A l’instar du chimpanzé et du percuteur de 367 magnum, le ouineur ne croit pas en dieu ou alors c’est qu’il se confond avec. Il porte certes une croyance magique envers le pognon qu’il pense capable de générer le bonheur, mais sans même espérer l’emporter au paradis ; la Nature est bien faite. Au demeurant, à l’approche du moment où, justement, il saura très vite si oui ou non il est une vie après la vie, les glandes bancaires du ouineur se racornissent et n’ont plus guère d’effet. Pour cela il trépasse souvent seul ou mal entouré. Cet effet peut néanmoins rester spectaculaire sur la progéniture ou la femelle qui en eux pourront continuer à en profiter après le trépas au moyen d’un rite nécrophage bien connu et généralement imposé autour des 50% –cela dépend beaucoup des compétences de l’avocat fiscaliste, un autre mammifère passionnant avec lequel il vit en symbiose.

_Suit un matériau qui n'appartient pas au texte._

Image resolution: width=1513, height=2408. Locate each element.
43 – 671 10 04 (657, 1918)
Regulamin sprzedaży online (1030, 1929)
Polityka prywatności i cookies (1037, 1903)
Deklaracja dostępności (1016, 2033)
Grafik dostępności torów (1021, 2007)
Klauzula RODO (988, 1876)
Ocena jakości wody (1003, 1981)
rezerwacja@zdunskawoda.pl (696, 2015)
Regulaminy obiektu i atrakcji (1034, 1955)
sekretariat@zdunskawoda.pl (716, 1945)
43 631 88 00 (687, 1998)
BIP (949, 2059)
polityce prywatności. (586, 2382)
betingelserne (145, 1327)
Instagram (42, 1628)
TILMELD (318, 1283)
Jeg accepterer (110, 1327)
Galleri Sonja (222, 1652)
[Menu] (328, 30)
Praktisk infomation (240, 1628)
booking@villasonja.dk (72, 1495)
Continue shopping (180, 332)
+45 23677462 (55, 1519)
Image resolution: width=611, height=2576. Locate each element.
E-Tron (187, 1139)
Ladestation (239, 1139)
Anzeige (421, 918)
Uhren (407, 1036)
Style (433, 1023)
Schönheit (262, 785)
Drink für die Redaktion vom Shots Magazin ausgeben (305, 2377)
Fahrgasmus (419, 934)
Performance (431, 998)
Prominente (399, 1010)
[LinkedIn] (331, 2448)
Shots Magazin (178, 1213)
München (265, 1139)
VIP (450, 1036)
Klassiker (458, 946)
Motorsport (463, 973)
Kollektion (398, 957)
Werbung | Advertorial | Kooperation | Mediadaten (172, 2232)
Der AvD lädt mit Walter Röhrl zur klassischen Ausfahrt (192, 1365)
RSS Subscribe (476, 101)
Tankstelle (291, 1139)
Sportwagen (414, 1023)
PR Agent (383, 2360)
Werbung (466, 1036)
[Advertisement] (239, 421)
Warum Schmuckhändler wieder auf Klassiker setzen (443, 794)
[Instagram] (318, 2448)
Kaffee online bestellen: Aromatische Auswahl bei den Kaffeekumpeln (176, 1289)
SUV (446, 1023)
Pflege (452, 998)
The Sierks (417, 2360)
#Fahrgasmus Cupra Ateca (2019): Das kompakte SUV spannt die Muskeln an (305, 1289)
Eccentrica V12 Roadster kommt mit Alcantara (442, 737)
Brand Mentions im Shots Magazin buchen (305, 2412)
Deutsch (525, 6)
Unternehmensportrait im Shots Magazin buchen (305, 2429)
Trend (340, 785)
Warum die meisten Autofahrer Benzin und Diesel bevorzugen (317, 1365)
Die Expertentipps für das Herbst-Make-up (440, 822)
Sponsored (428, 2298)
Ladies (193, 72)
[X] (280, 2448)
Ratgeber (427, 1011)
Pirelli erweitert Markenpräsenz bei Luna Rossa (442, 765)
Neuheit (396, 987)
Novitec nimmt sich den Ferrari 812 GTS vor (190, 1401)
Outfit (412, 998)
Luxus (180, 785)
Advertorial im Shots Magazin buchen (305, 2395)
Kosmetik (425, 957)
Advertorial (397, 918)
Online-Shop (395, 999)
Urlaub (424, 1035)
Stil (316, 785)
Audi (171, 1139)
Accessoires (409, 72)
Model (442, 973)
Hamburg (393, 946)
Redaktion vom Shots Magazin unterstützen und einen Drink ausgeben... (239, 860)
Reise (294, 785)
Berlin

Pourquoi cette quête frénétique de la ouine ? Là, l’anthropologue le cède au biologiste. Une fois encore c’est chez Darwin qu’on cherche la réponse : c’est sans aucun doute l’évolution qui a conditionné un singe plus coriace que les autres, à vouloir s’élever aux dépens de ses semblables lorsque c’était utile. Le mépris préserve du scrupule. Or, dans les économies de subsistance le scrupule peut préserver de la faim voire de la fin. Et ce même conditionnement darwinien fait crever son monde de sinistrose, de solitude, de dépression et de cynisme, à l’instar du réflexe mal dosé qui en pousse d’autres à se gaver bien après la satiété. C’est l’anthropophage de Gainsbourg qui tapi dans notre œsophage se met dans la tête de nous empoisonner, c’est l’enfant égotiste qui crie de peur dans l’effrayante obscurité d’un monde sans soleil.

C’est ainsi qu’une senteur de sapin semble nager autour de la Bettencourt que ses glandes bancaires abandonne et pendant ce temps là, aux États-Unis d’Amérique, des enfants meurent des balles qui les protègent de la tyrannie du roi d’Angleterre.